The year is 1805. Napoleon has captured most of Europe and he has Britain directly in his cross hairs. The H.M.S. Surprise is an English naval warship sailing the Atlantic looking for French ships to intercept. Led by Captain Jack Aubrey (Russell Crowe), the crew maintains a well-oiled working atmosphere due to Aubrey's diligent leadership and his crucial friendship with the ship's medical officer, Stephen Maturin (Paul Bettany). Sailing the desolate Brazilian seas, the Surprise comes across an errant French warship and immediately begins a chase that will take Aubrey to unseen corners of the Pacific and to the brink of his own leadership abilities.

It seems to me, the goal of Peter Weir's "Master and Commander" (IMDb listing) is to submerge the audience in the world of the early 19th century battleship. Showcasing the cramped living spaces, the deafening explosions, and the adolescent nature of some of the crew, I would say, mission accomplished. "Master" is an impeccably designed motion picture that sets lofty goals for itself, and accomplishes 90 percent of them. It's an often rousing adventure movie, in which each participant is forced to exercise their brains more than their brawn if they are to come out victorious. Weir, having already touched this type of historical production with his 1981 film "Gallipoli," takes great pleasure in the world of cannonballs, cryptic naval dialog, grimy sea dogs, and the discreet associations that keep the Surprise afloat. Weir is an accomplished and respected director ("The Truman Show," "The Mosquito Coast," and "Fearless" to name a few), and by taking his time with the massive material, he produces a picture that does a noble job at providing thrills and detailing a little historical context for the interpersonal relationships that make up this lengthy story.

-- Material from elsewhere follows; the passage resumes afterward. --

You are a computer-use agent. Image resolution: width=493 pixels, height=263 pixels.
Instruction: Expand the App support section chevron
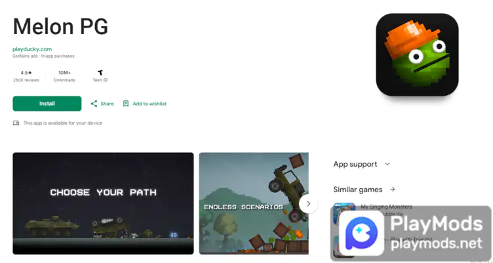(x=387, y=164)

The film is based on a handful of installments in Patrick O'Brian's 20-volume series of novels on the exploits of Aubrey and Maturin. Twenty volumes, now that's a lot of dramatic and character development to cover, but Weir and screenwriter John Collee do a significant job trying to get into the heads of Aubrey and the crew. Weir does have some trouble making the story flow seamlessly. "Master" stops and starts frequently, developing an episodic delivery to each of the film's major sequences. It is frustrating that the natural flow of events becomes disrupted so easily, when the cast is so game to perform, and Weir has limitless technology.

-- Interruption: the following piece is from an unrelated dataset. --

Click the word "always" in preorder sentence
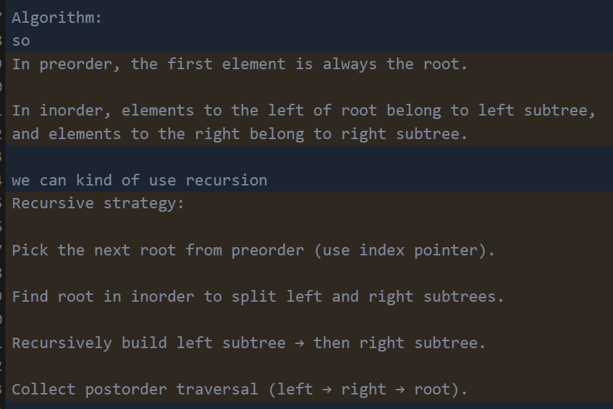 point(350,64)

And while Weir's trademark intense character study is rewarding when it comes time to actually care about these characters, the main story arc of the picture, the cat and mouse game with the French ship, is the most invigorating element of the film. Weir stages the chase with considerable filmmaking aplomb, creating mystery with the Atlantic fog and refusing to show the point of view of the French army. Weir also conveys the glacial speed of the chase; these aren't the latest in speedboats mind you, but massive war ships dependant on wind and manpower. Weir investigates the realities behind these battles, and how they weren't always fought to the death, but rather, until the resources dried out. The battle sequences are selections of tremendous filmmaking, and should test the limits of the local multiplex's sound system.

If there's any actor who could fill the sizable boots of Aubrey, it is Russell Crowe. An actor with a wellspring of authority and composure to draw upon, Crowe is pitch-perfect in the crucial role of the captain. The audience needs to feel the compulsion of the crew to follow a man on what many would consider a fool's quest. Crowe achieves that element without uttering a word. The real surprise of the production is Paul Bettany, a sweaty, aloof supporting actor from such films as "Dogville" and "A Knight's Tale." Bettany isn't a terribly strong actor, but his work here as Maturin is an agreeable mixture of medical disapproval and military understanding. Bettany is a nice counterpart to Crowe's authoritative stance, and they both make good on the picture's central idea, that the friendship forged between these two men is what really drove the heart of the H.M.S. Surprise.